# Solving y’ + a(x) y = 0

Let’s consider the 1st-Order linear differential equation

$y'(x)+ a(x) y(x) =0\quad\quad\quad(1)$

We see $y(x) \equiv 0$ is a solution.

However, if (1) has a solution whose value at $x$ is not zero, it must be true that

${1 \over y(x)} y(x)' = -a(x)$

i.e.,

$log(|y(x)|) = -\int a(x) dx + c_1\quad\quad\quad(2)$

where $c_1$ is a constant.

From (2), we obtain

$y(x) = c\;e^{-\int a(x) dx}\quad\quad\quad(3)$

where $c$ is a constant. It is either $+e^{c_1}$ or $-e^{c_1}$.

We assert and prove that for any constant $c$, a function defined by (3)  is a solution of (1):

$(c\;e^{-\int a(x)dx)})' +a(x)c\;e^{-\int a(x) dx}=-c\;a(x)e^{-\int a(x) dx} +a(x) c\;e^{-\int a(x) dx} =0$.

— Given exercise 1 —
From the piece on solving y' + a(x) y = 0, copy word for word the passage that begins at the words "# Solving y’" and stops after the words "is a solution.".
— Given exercise 2 —
In the piece on solving y' + a(x) y = 0, what two values can the constant $c$ in equation (3) take?
— Given exercise 3 —
Extend the piece on solving y' + a(x) y = 0, starting right after its last sentence.

— Material —

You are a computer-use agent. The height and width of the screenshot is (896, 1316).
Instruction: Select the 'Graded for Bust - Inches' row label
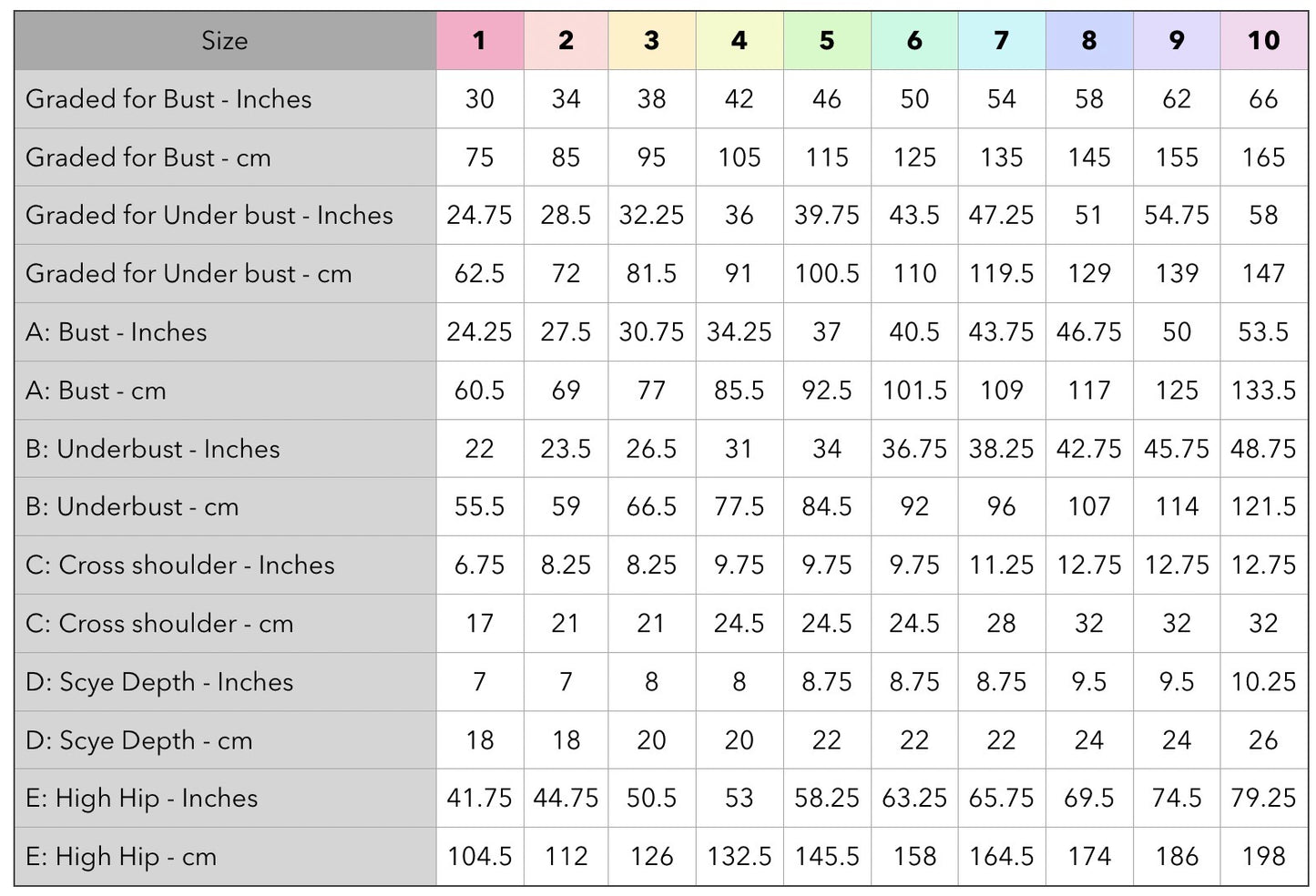pyautogui.click(x=168, y=99)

— Task result 1 —
# Solving y’ + a(x) y = 0

Let’s consider the 1st-Order linear differential equation

$y'(x)+ a(x) y(x) =0\quad\quad\quad(1)$

We see $y(x) \equiv 0$ is a solution.

— Task result 2 —
The constant $c$ is either $+e^{c_1}$ or $-e^{c_1}$.

— Task result 3 —
Notice when $c=0$, (3) yields $y(x) \equiv 0$, the zero solution of (1).

Moreover, to see there are no other solutions, let  $u(x)$ be any solution of (1), we have

$(u(x) e^{\int a(x)dx})' = u'(x) e^{\int a(x) dx} + u(x) a(x) e^{\int a(x) dx}$

$= e^{\int a(x)dx } (u'(x) + a(x) u(x))$

$= 0$.

Therefore,

$(u(x) e^{\int a(x) dx})' = 0$.

That is

$u(x) e^{\int a(x)dx} = c$

or,

$u(x) = c\;e^{-\int a(x) dx}$

where $c$ is a constant. Hence, any solution of (1) belongs to the family of functions defined by (3)